32:10    He then admitted his own unworthiness and yet the LORD had been with him.   He came to Haran with nothing, but now had the equivalent of two tribes (32:7).   The Hebrew noun khesed  is derived from the verb khaasad meaning to be good, kind.   But this word khesed   was unhelpfully translated “mercies” in the KJV, as if the main meaning was mercy granted to a hell-deserving sinner.   The better ranslation is “steadfast love” (NRSV) or faithful love (NJB).

 Note:   The word khesed  was used by Lot to express God’s kindness to him in saving him from the destruction of Sodom (19:19).  Then it was used three times by Abraham’s servant when he went to find a bride for Isaac (24:12, 14, 27).   Here Jacob uses it in the plural (hakhasdim) meaning the steadfast love of the LORD experienced again and again.

 The term khesed occurs once more in the first book of the Bible.  When he was in prison “The LORD was with Joseph and showed him steadfast love, and gave him favor in the sight of the chief jailor” (39:21).

 In the song of Miriam the word is used to express the wonder of the Exodus deliverance (Exodus 15:13).  It also comes in the second of the ten commandments (Exodus 20:6; Deuteronomy 5:10).  It defines and declares the LORD’s gracious love.  “The LORD, the LORD, a God  merciful and gracious, slow to anger, and abounding in steadfast love and faithfulness (Exodus 34:6; see Deuteronomy 5:10; 7:8, 13).

 There are dozens of references to the khesed steadfast love of God in the Psalms, and one Psalm refers to it in every one of its 36 verses (Psalm 136).   Evidently the love of God was not invented by Christians in the New Testament.  But it’s implications are set out powerfully by the Apostle John in his first epistle  (1 John 3:7-21).

 32:11 Jacob’s prayer oscillates (as it does in our own experience) between faith in God’s protection and a desperate cry for deliverance. 

32:12   He presses the logic of the original promise he had received on his way north during that awesome night at Bethel.  How could  his family  be wiped out by Esau if the LORD had promised that Jacob’s offspring would be “like the dust of the earth,” and he had also promised his safe return from Haran? (28:13-15).   It is this kind of bold assurance based on claiming previous promises that empowers prayer in the desperate situations of our lives. 

 

GENESIS 32:13‑23   (Jacob tries to placate Esau by a succession of presents)

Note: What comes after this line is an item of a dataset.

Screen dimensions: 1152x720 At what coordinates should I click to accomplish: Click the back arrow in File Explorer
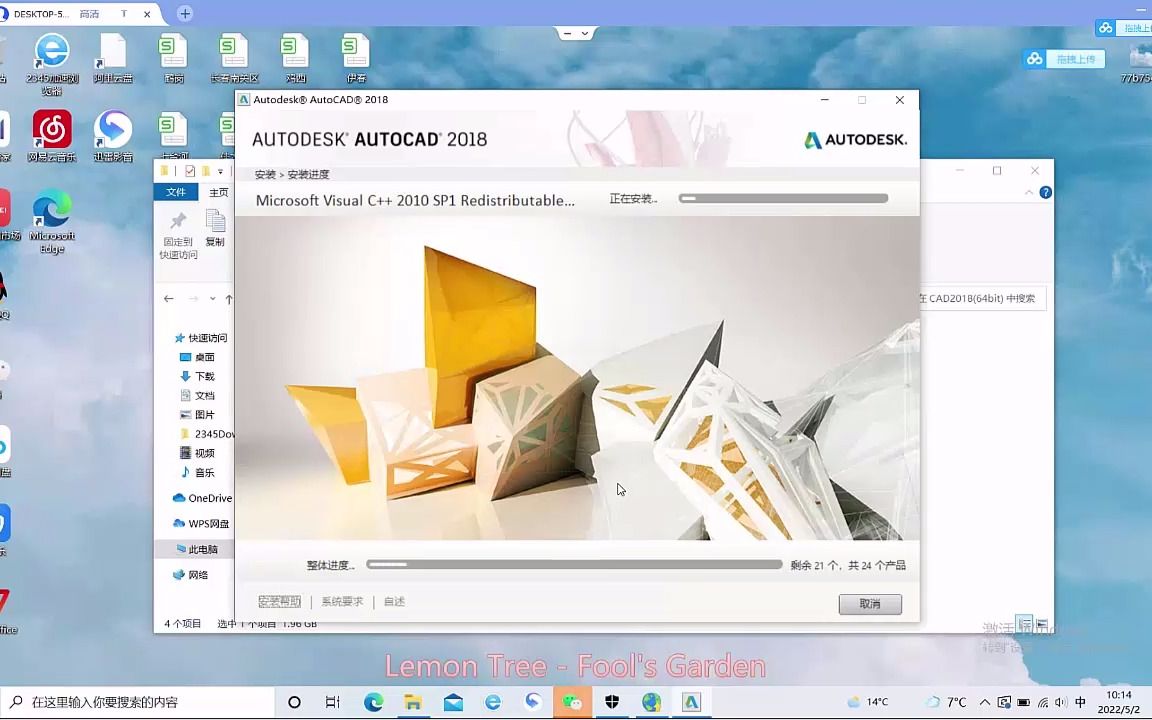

 32:13-21   Before settling for the night Jacob arranged for a sequence of succeeding droves of animals to be delivered to Esau as presents (already promised in 32:5)  to placate his wrath.

 32:22-23   In the middle of the night Jacob sent  his wives, maids, and eleven children across the river Jabbok.  This wadi flows west from the mountains of Transjordan into the Jordan 40 miles, 64 km, south of the Sea of Chinnereth (later called the Lake of Galilee).  

 

GENESIS 32:24-32   (Jacob’s wrestling with the Son of God)

 32:24-26     Then alone he found himself wrestling with an unknown person  till daybreak.  The other person was able to put Jacob’s hip out of joint.  But Jacob would not let him go before he renewed his blessing.   

 32:27-28   The man changed Jacob’s name (yakob, meaning a supplanter, or he who takes by the heel  25:6) to israel meaning one who strives with God.

 32:29-30    Jacob had the boldness to ask the unknown man’s name.  He was not given a name, but he knew that he had been blessed.   And he knew that he had seen the Son of God “face to face.”   We have previously quoted John’s comment, “No one has ever seen God (the Father).  It is God the only Son, who is close to the Father’s heart, who has made him known” (John 1:18, see notes on 17:1; 18:1, 22; 26:2, 24).  This makes clear that the one Jacob had wrestled with was none other but the LORD, the eternal Son of God.   This seems to have been a  radically transforming experience  for Jacob after a confused and complicated life.

 32:31-32 As the sun rose, Jacob crossed the Wadi Jabbok, and joined his wives and children who had crossed during the night (32:22-23).   Jacob was seen to be limping from the touch of the LORD during the wrestling match (32:25).   This event is remembered in the Jewish tradition that  the thigh muscle of animals offered in sacrifice is not eaten.